A third important ability for successful joint action that was identified by [28] is the ability to integrate predicted effects of own and others’ actions. Within the context of human and machine cooperation the requirements of successful joint action are strongly related to the requirements that are distinguished by research that aims to make automation and their end users team players. Pioneers in the field stressed that in order for automated agents to become team players, observability and directability [21] together with common ground [22] are fundamental design requirements, which are illustrated by “ten challenges for making automation a team player”[22]. Subsequently, [24] applied the team player approach on car design and concluded that the process of teambuilding might be an important prerequisite or even an alternative view of team play. Recently, [32] proposed four basic requirements for humans and automation to be effective team players: mutual predictability, directability, shared situation representation and calibrated trust in automation.


This study consisted of two parts, namely a literature survey which identified candidate dimensions which characterize the cooperation between driver and automation; and three focus groups in which the identified dimensions were discussed among experts within the automotive domain.

:: Objective A ::
According to the excerpt on driver and automation cooperation, why did pioneers in the field stress observability, directability and common ground?
:: Objective B ::
Reproduce the excerpt on driver and automation cooperation word for word, from "This study consisted" up to and including "the automotive domain.".

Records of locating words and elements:
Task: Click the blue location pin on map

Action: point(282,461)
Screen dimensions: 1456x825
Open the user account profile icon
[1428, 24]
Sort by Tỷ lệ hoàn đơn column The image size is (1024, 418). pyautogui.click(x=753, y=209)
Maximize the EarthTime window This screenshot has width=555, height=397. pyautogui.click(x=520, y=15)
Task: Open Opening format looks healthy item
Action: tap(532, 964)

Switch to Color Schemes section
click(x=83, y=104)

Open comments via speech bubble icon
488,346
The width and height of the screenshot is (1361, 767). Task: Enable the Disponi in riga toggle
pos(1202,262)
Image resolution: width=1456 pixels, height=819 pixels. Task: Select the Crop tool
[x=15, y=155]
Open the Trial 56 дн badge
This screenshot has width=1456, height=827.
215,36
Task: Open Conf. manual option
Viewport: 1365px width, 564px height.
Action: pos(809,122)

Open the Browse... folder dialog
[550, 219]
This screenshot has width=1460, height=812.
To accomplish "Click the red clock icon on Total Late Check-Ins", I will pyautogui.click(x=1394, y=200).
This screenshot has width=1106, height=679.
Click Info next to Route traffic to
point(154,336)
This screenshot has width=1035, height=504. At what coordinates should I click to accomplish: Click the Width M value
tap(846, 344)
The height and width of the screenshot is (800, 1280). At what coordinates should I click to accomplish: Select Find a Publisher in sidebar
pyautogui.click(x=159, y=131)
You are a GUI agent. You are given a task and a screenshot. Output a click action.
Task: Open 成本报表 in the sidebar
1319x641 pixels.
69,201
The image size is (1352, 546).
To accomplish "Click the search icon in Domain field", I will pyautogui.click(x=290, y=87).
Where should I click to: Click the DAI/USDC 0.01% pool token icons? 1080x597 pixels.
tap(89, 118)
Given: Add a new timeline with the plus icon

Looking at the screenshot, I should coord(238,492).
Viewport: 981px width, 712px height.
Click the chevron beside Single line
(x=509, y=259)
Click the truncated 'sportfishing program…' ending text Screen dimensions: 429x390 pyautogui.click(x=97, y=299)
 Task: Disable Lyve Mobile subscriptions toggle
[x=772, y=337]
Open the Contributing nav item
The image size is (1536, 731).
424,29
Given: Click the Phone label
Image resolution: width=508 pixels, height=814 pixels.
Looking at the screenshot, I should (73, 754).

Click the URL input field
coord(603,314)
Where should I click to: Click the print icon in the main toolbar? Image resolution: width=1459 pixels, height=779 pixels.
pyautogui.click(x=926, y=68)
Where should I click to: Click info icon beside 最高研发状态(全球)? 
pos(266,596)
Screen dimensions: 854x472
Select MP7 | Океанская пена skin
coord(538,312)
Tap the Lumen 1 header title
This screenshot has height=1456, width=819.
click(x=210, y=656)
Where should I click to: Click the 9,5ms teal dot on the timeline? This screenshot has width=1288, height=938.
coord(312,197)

:: Complete output A ::
They stressed them because these are fundamental design requirements if automated agents are to become team players. The "ten challenges for making automation a team player" illustrate these requirements.

:: Complete output B ::
This study consisted of two parts, namely a literature survey which identified candidate dimensions which characterize the cooperation between driver and automation; and three focus groups in which the identified dimensions were discussed among experts within the automotive domain.